76. Issue No. 17 relates as to whether the defendants action in recovering FSD to a tune of Rs. 24,83,000/- from the bills due to the plaintiff is valid. The defendants recovered 5% amount from the monthly

interim bills due to the contractor towards retention money (FSD). These amounts are to be paid to the plaintiff on completion of the work as per clause 26. As the contract has come to an end the plaintiff is entitled for retention of money outstanding to his account. According to the plaintiff the action of the defendants in recovering Rs.24,83,000/- from the bills due towards FSD is not valid. The Court below held that when the contract came to an end, the plaintiff is entitled to recover the said amount and accordingly held this issue in favour of the plaintiff.

77. Issue No. 18 relates as to what relief. On this issue, the Court below held that the plaintiff is entitled to recover a sum of Rs.4,37,95,369/- from the defendants and accordingly passed the decree for recovery of the same amount with proportionate costs and future interest at 15% p.a. from the date of filing of the suit till the date of payment. The Trial Court also held that the Spl. G.P. is entitled to the fee as per rules.
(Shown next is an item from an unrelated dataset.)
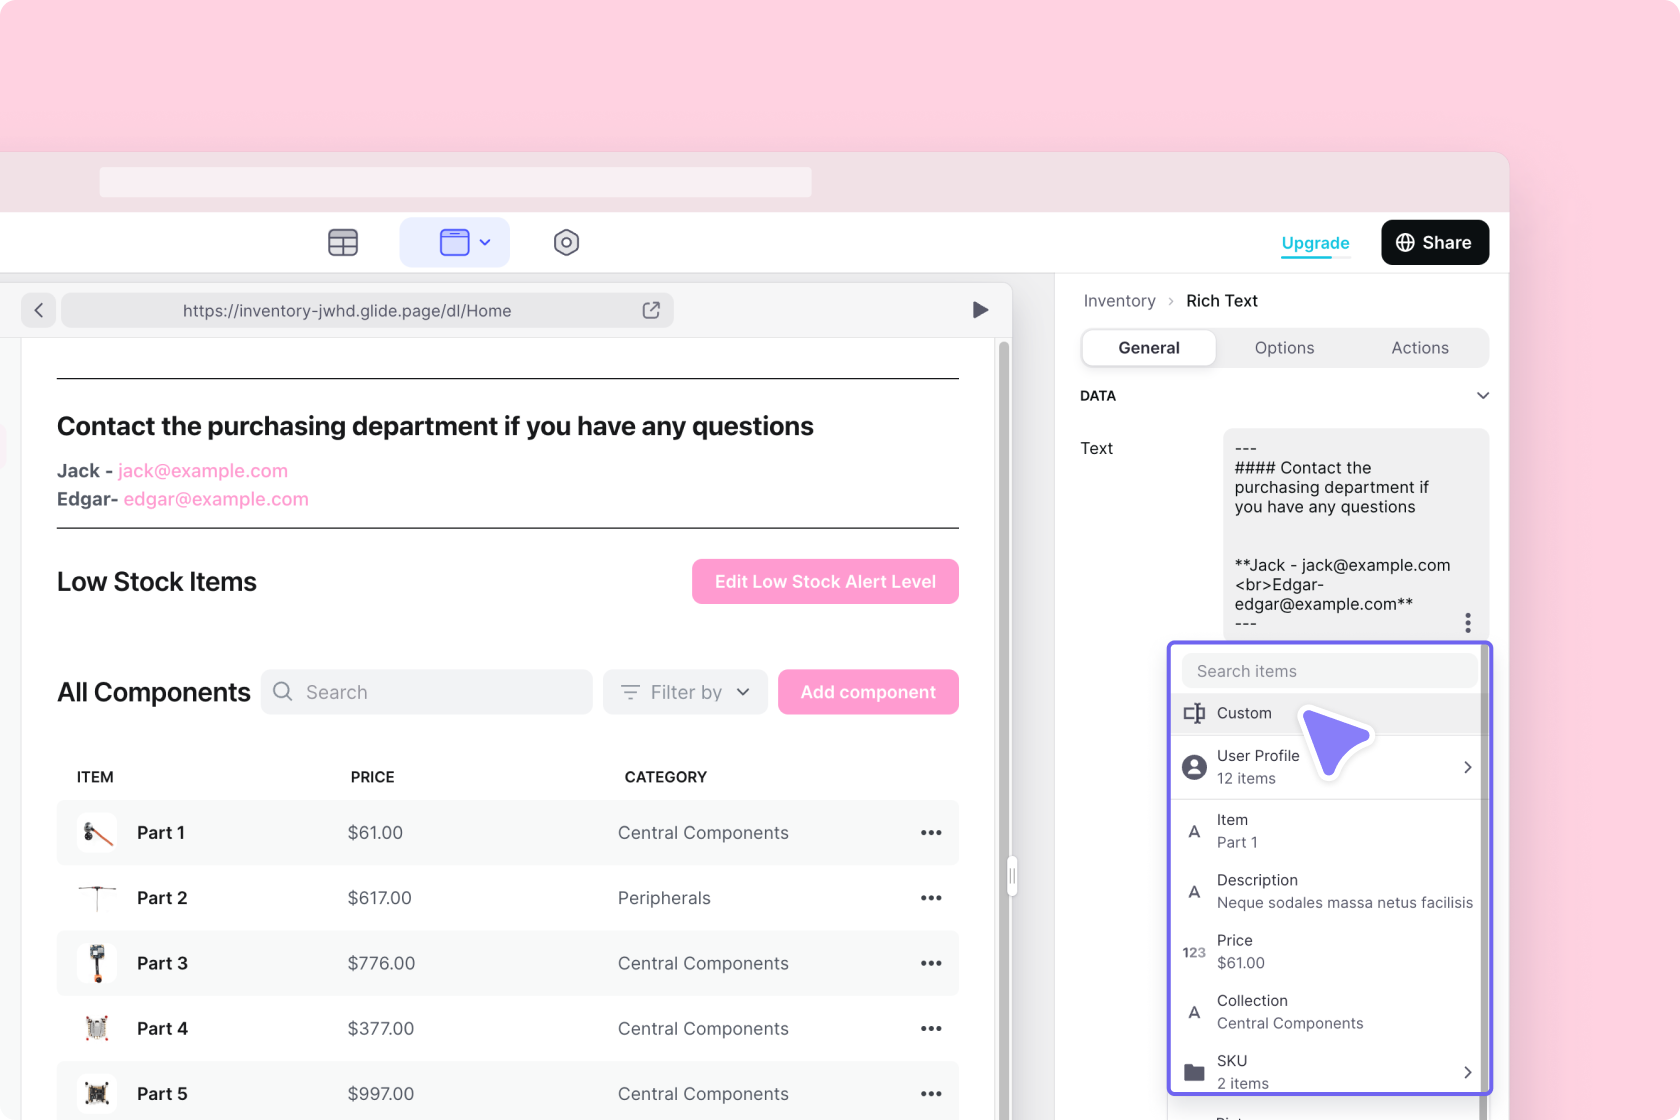Switch to the Options tab

(x=1284, y=348)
78. Before considering the correctness of the reasoning adopted by the trial Court in decreeing the suit in pat and disallowing certain claims of the plaintiff, first it is proper to consider the legal contention raised by the learned Advocate General appearing for; the defendants about the maintainability of the suit. The main ground of attack by the learned Advocate General regarding the maintainability of the suit is that the suit filed against the Government is not maintainable in the absence of notice under Section 80, CPC. He further contended that when the proceedings initiated under the Arbitration Act were converted into a suit by virtue of amendment, there should have been a notice to the defendants and non-compliance of the same vitiated the entire proceedings and as such the suit itself liable to be dismissed.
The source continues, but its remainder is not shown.